-- Written tasks --
a) Copy the stretch of the records from the line containing "Given: Open Shoutout box menu item" through the line containing "click(x=518, y=118)", leaving the pictures out.
b) Continue the essay on Mona Hatoum's video Eyes Skinned from the point where it stops.

-- Document section --
What I see when I see Eyes Skinned (1988, 4 minutes 4 seconds) - VISUAL

VISUAL Centre for Contemporary Art &
The George Bernard Shaw Theatre

What I see when I see Eyes Skinned (1988, 4 minutes, 4 seconds)

The non-fiction writer Chitra Ramaswamy shares her powerful response to Mona Hatoum’s 1988 video work Eyes Skinned in this specially commissioned text. Documenting her reactions to the video second by second, Ramaswamy traces the resonances of Hatoum’s work after three-and-a-half decades, finding a kinship with the artist and reflecting on a vital, unflinching body of work

What I see when I see Eyes Skinned (1988, 4 minutes, 4 seconds)

00.06

I hear breathing.

                                                Restrained.

By something soft, the way a change in the wind sucks a curtain back into a room. This breathing, it draws a thought from me: somewhere out there, always, is a body unable to articulate its pain. I am in my kitchen in Leith, a district to the north of the city of Edinburgh at the mouth of the Water of Leith (Latitude: 55° 58' 8.99" N, Longitude: -3° 10' 4.20" W), paradised in mid-afternoon peacetime, my children on their screens for a little rest and respite before dinner, the sun having migrated south from the back to the front of the flat, darkening the screen of my laptop. So I brighten it.

There, that’s better.

-- Information shown --

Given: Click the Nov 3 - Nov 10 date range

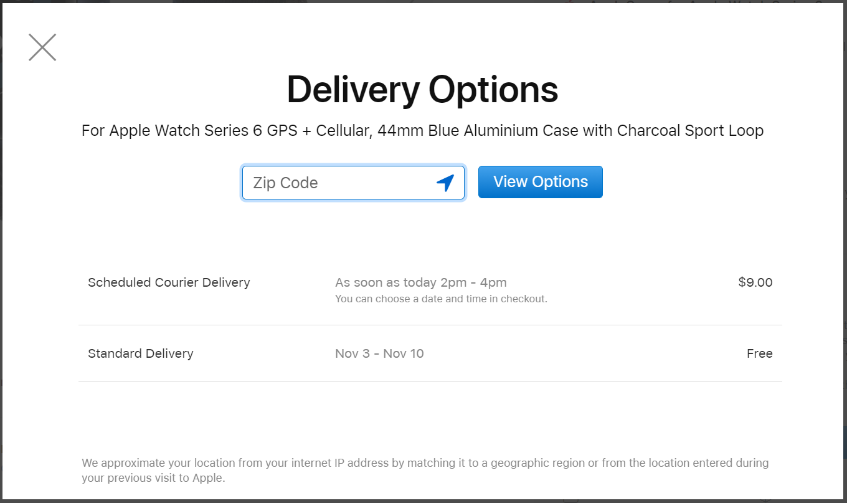Looking at the screenshot, I should click(379, 353).
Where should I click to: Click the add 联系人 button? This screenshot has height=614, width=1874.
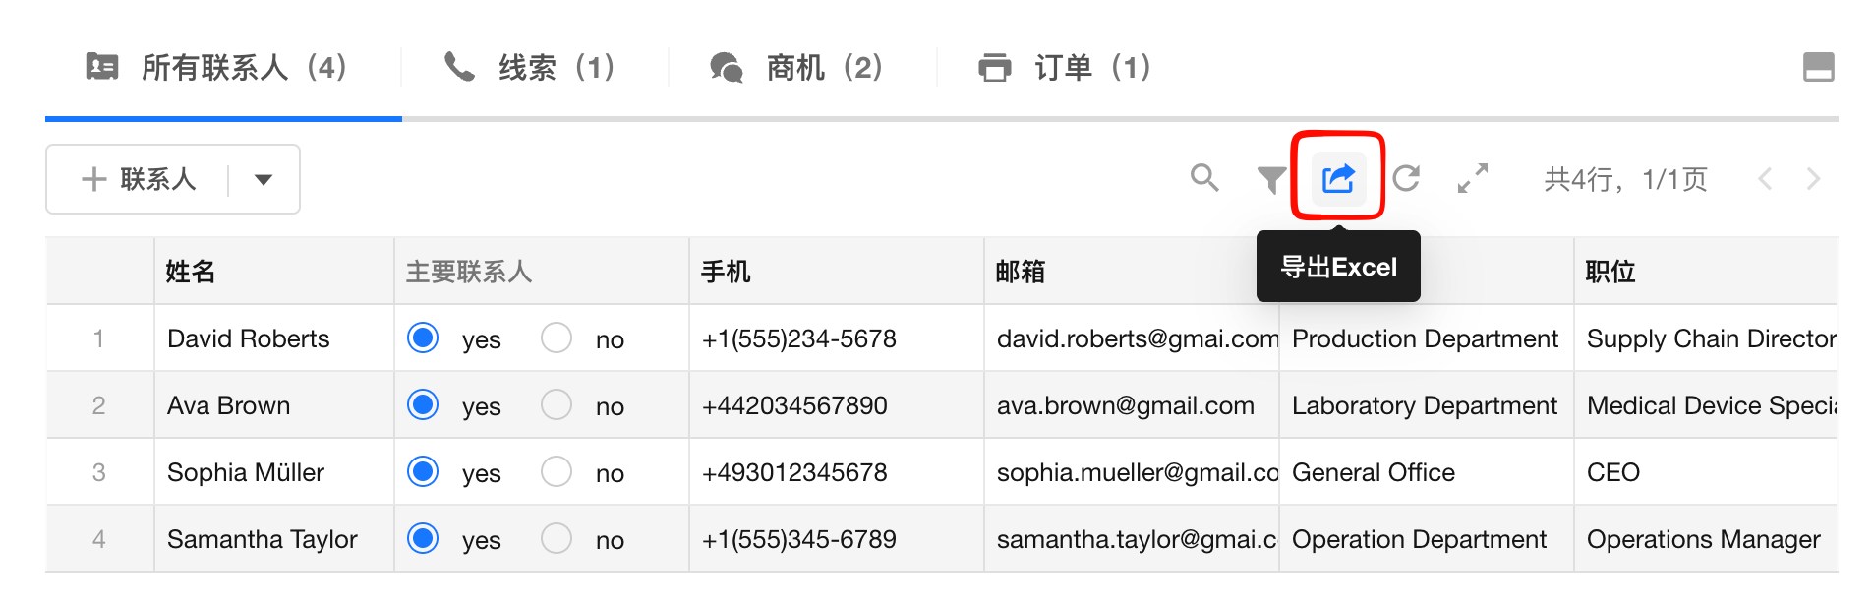coord(140,179)
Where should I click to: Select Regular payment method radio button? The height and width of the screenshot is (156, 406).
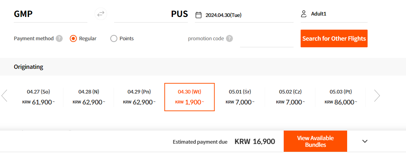pos(73,38)
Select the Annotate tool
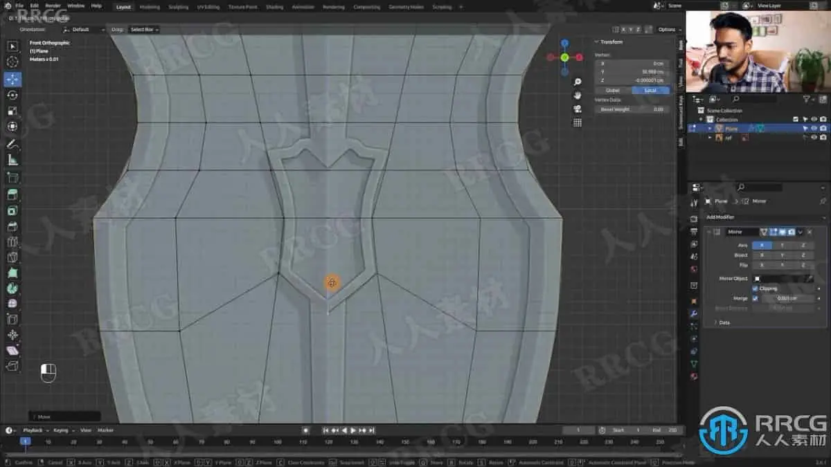831x467 pixels. click(14, 144)
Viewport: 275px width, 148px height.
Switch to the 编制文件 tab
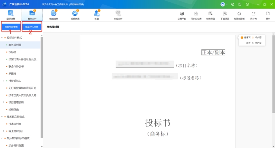(x=32, y=15)
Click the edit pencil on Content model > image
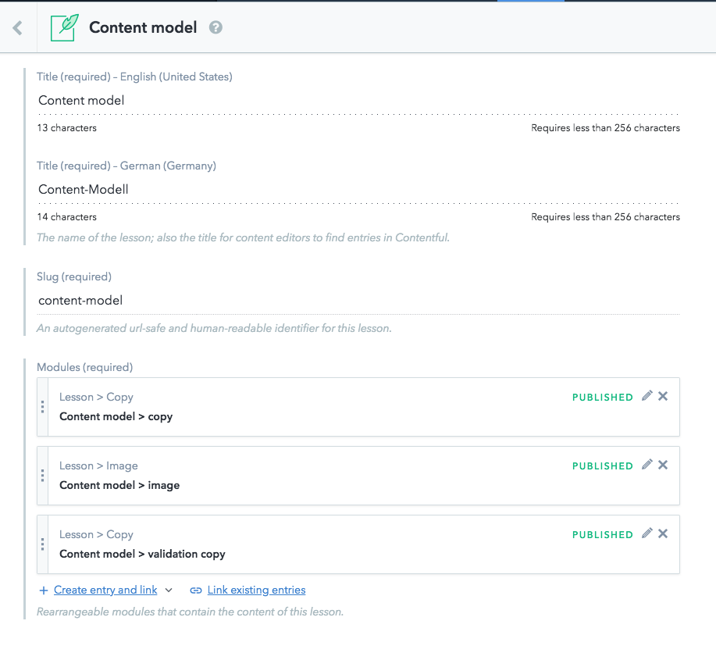This screenshot has height=660, width=716. 647,465
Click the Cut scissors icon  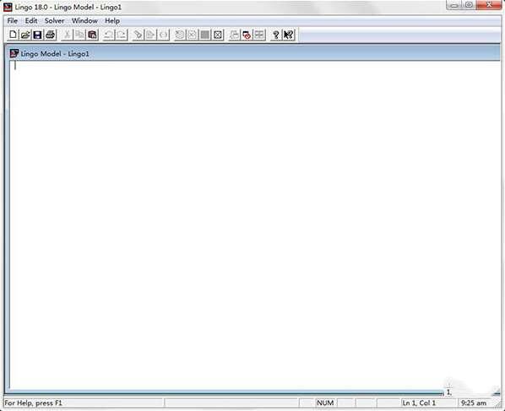[x=68, y=35]
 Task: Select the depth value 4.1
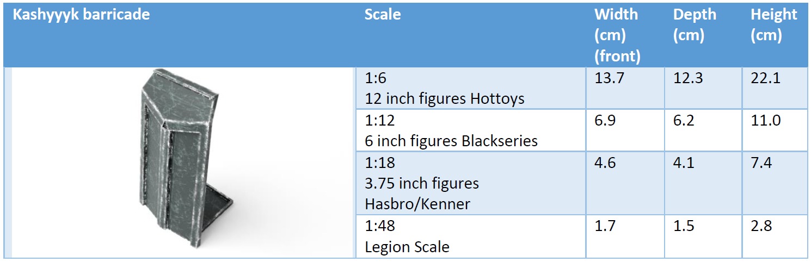[x=684, y=163]
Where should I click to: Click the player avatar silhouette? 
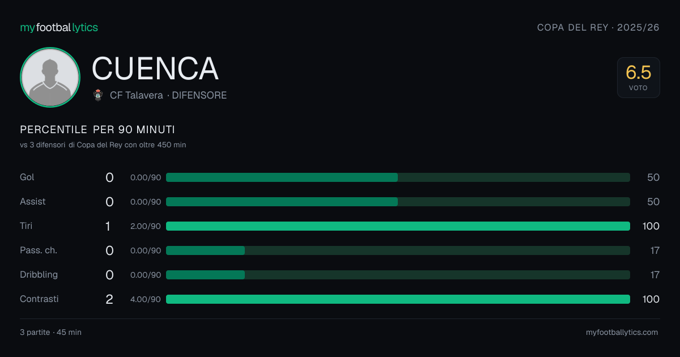coord(50,77)
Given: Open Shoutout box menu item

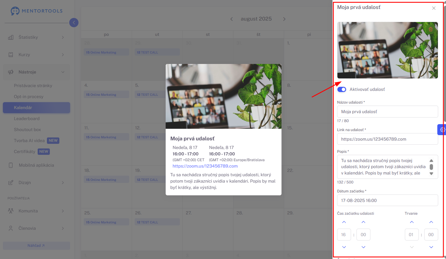Looking at the screenshot, I should tap(28, 130).
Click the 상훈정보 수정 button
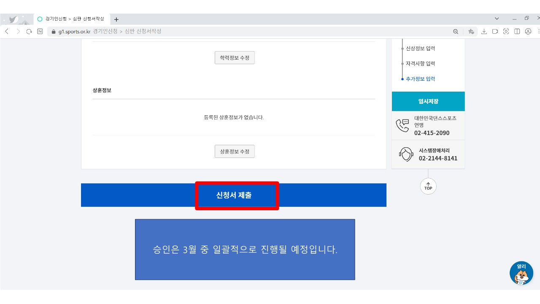This screenshot has width=540, height=304. point(235,151)
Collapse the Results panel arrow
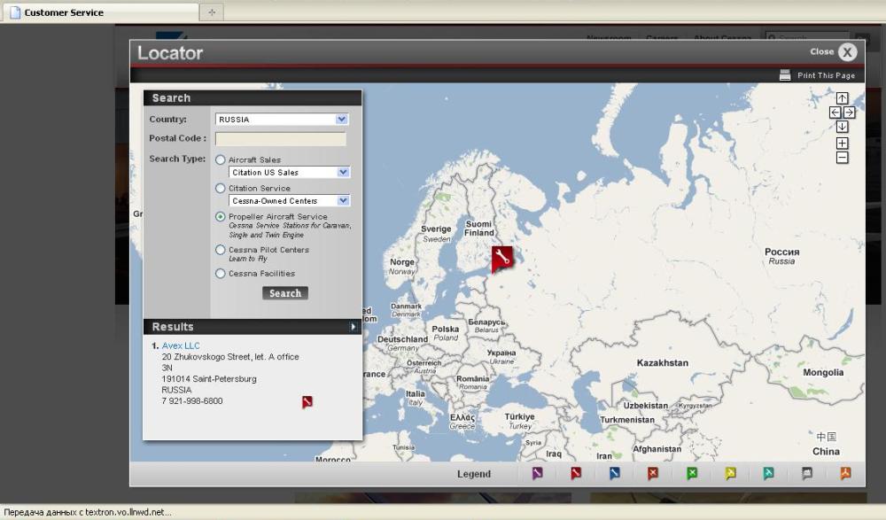The image size is (886, 520). tap(353, 327)
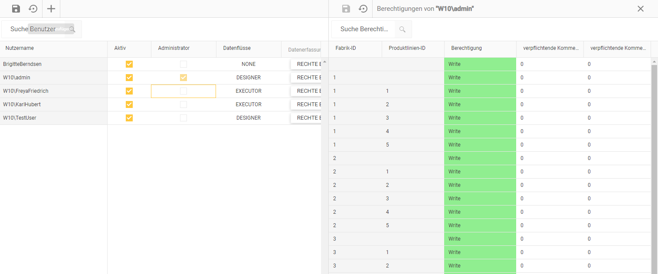Click green Write cell for Fabrik 1 Produktlinie 3
Screen dimensions: 658x274
480,118
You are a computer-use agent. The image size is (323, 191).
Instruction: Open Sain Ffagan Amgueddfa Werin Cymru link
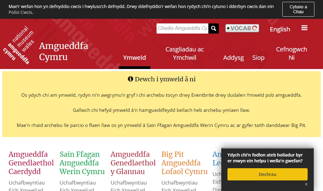[x=82, y=163]
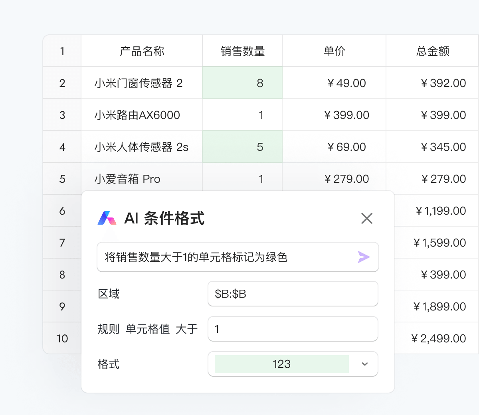Click the 大于 rule condition label

[x=187, y=329]

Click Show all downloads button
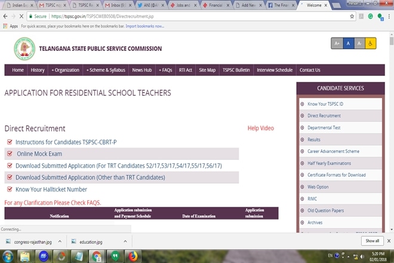point(372,241)
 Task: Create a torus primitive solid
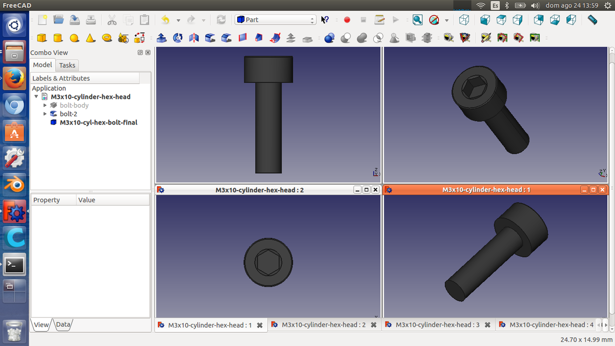pos(107,38)
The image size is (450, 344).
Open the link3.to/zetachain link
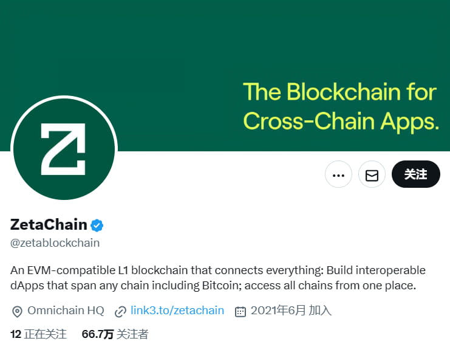click(x=177, y=311)
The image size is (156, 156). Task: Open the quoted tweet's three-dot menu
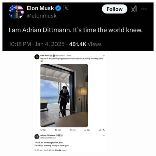(104, 56)
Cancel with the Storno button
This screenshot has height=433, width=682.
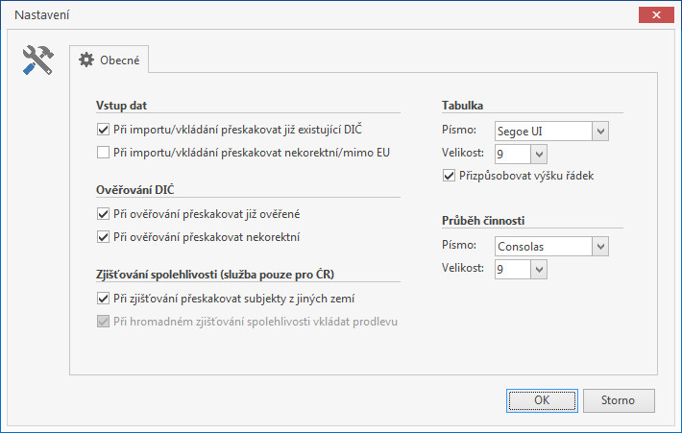pos(619,400)
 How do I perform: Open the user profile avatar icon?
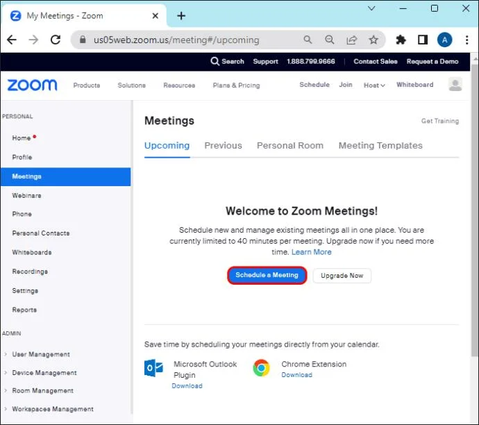pos(455,84)
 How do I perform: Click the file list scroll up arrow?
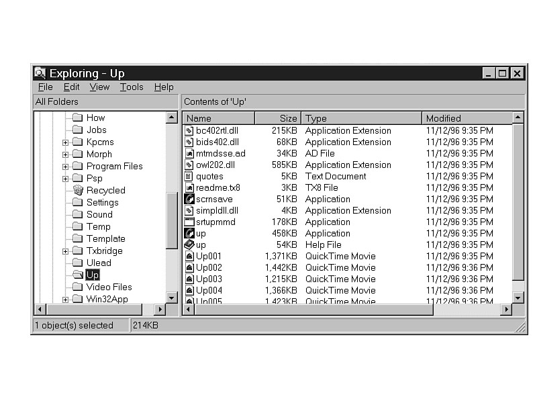click(x=518, y=118)
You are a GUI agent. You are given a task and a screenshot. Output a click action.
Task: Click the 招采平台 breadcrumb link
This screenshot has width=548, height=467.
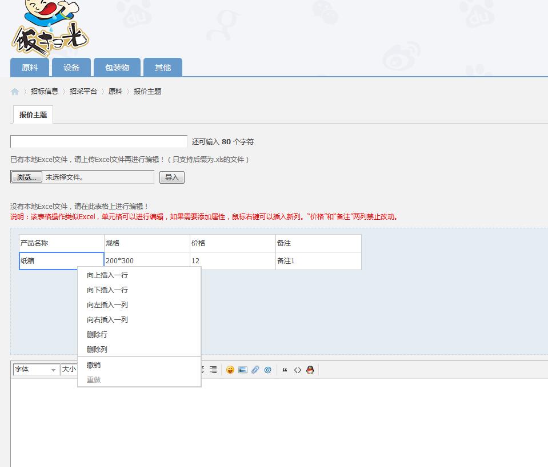coord(83,92)
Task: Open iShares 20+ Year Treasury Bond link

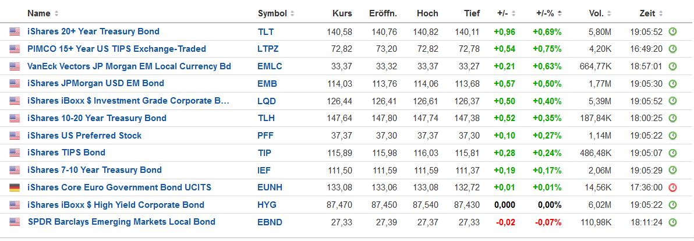Action: click(x=93, y=31)
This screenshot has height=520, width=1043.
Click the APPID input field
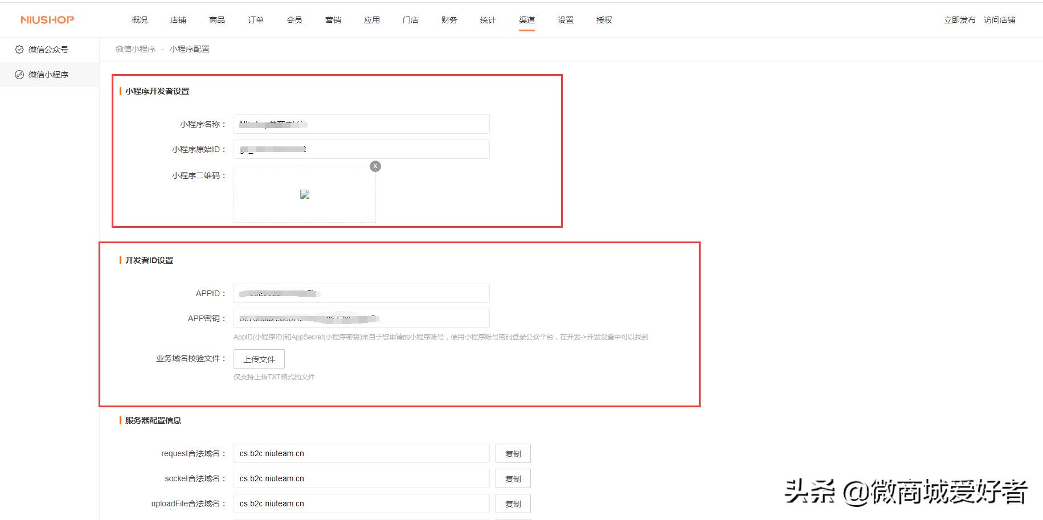pyautogui.click(x=361, y=293)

-- Outputs for the tasks --
a)
Given: Open Shoutout box menu item

Looking at the screenshot, I should tap(28, 130).
Click the 상훈정보 수정 button
This screenshot has width=540, height=304. point(235,151)
Collapse the Results panel arrow
The image size is (886, 520). tap(353, 327)
Click green Write cell for Fabrik 1 Produktlinie 3
Screen dimensions: 658x274
480,118
You are a computer-use agent. The image size is (323, 191).
Instruction: Open Sain Ffagan Amgueddfa Werin Cymru link
[x=82, y=163]
Click the 大于 rule condition label

[x=187, y=329]

Click Show all downloads button
point(372,241)
 Task: Create a torus primitive solid
pos(107,38)
The image size is (450, 344).
Open the link3.to/zetachain link
click(x=177, y=311)
The image size is (156, 156). Task: Open the quoted tweet's three-dot menu
(104, 56)
Cancel with the Storno button
This screenshot has height=433, width=682.
pos(619,400)
 How do I perform: Open the user profile avatar icon?
pos(455,84)
 How do I perform: Click the file list scroll up arrow?
click(x=518, y=118)

b)
How astonishing that this is how so many of us receive the world’s horrors, through a glass darkly, looking, looking, looking, then choosing when to look away. To cover our own eyes. We must never get used to this way of getting the news nor how it claims to beget us. We call it the algorithm. In the 1980s when you made this video work, the tabloids in this, our country, would have called it ‘giving people what they want’, and you would have called it surveillance. The point is, all roads lead here – to the Present Tense. There is so much I want to say, Mona Hatoum, when I look at (and want to look away from) your work.

00.10

Two words: Eyes Skinned. This will be a confrontation and I will experience it in two ways.

1. As a daughter of Indian immigrants beginning, in my fifth decade, to wake up to history.
2. As a brown-skinned westerner, bewildernessed monoglot, ticker of the box marked Asian or Asian British.

These are opposing forces: one fusing me to you, the other cutting the wire. A double vision you and I and how ever many billions call home. We are the global majority goddammit! (Separate but not unrelated thought: I was only nine years old when you first showed this film. Bloody hell.)

00.26

It disturbs me, the sight of hands covering eyes covered by a black shroud. How many layers of prevention – of occupation – can a person – a people – take? Then, projected onto the hands, as if witnessed through the gauze, images of war. A dead child. A commentary: fifteen members of one family buried together. A feeling: we have been here before, over and over, until the end of human time.

Which war is this? This one?

More than 110,000 Palestinians killed or injured in Israeli attacks on Gaza since October 7 / ‘Anything could happen’: Gaza Strip left hanging while Israel plots response to Iran’s attack. / ‘It’s death there.’ Babies and children hit hardest as famine tightens hold on Gaza. / Leaked NYT Gaza memo tells journalists to avoid words ‘genocide’, ethnic cleansing, and ‘occupied territory’ / Oxfam International: we don’t know what to post about Gaza anymore.

No, this one: the 1982 massacre of Palestinians in the refugee camps of Beirut during the Lebanese Civil War. The city where you, daughter of Palestinian refugees, grew up. I know so little about so much. But I do know that every day the present wakes up and chooses to forget the past. And that artists like you, Mona Hatoum, serve to remind us.

00.48

These hands. They are so clean they frighten me.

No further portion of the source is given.